The first step in the method of reasoning started by Aristotle was observation-observation, acute and close, of each and every appearance to the senses. The second was to reason, carefully and steadily, upon these appearances (induction). The third step was to deduce a result from the first two (deduction).

The result was obtained. An idea, supposed to be a fact, had come out from the observations and the reasonings upon those observations; just as a certain sum total would appear at the bottom of the slate of a boy who was adding up columns of figures. But the boy would not consider his sum finished unless he put it to the test of a "proof."

The proof, the "verification" that the result of the observation and the reasoning was true, was the fourth and most important step of all; and this step was omitted, not only by Aristotle, but afterwards by Bacon, the Aristotle of the seventeenth century.

Plato, who had without doubt tested the evidence of the senses for if he had found their testimony valid he would have enlisted them in his service-discarded the impressions made upon the mind through the body as utterly useless, as too partial and imperfect to be trusted. Mental abstractions, ideas, were alone to be depended upon.

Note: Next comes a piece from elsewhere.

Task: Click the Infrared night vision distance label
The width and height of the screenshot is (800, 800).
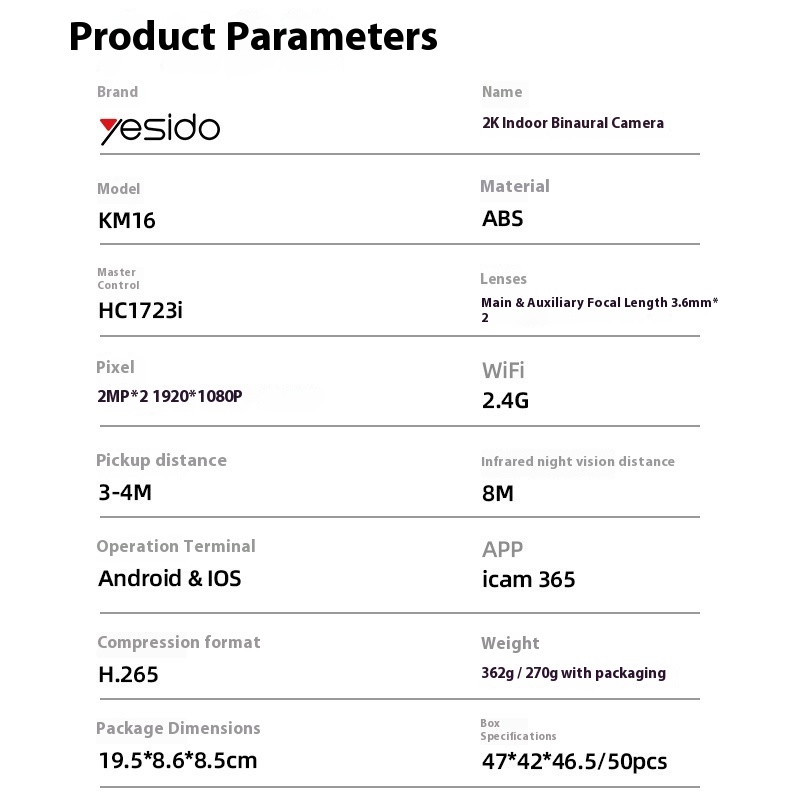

Aristotle, considering mental "intuitions" vague and delusive, pinned his faith upon the senses. He relied upon experience and the reasonings formed upon that which experience taught him. He struck the right chord, as the gradual unearthing of scientific facts by the great minds of succeeding centuries has satisfactorily proved. Had his observations been more vigilant, closer, and had he considered proof or verification necessary, the absurdities into which he was occasionally drawn would have been impossible.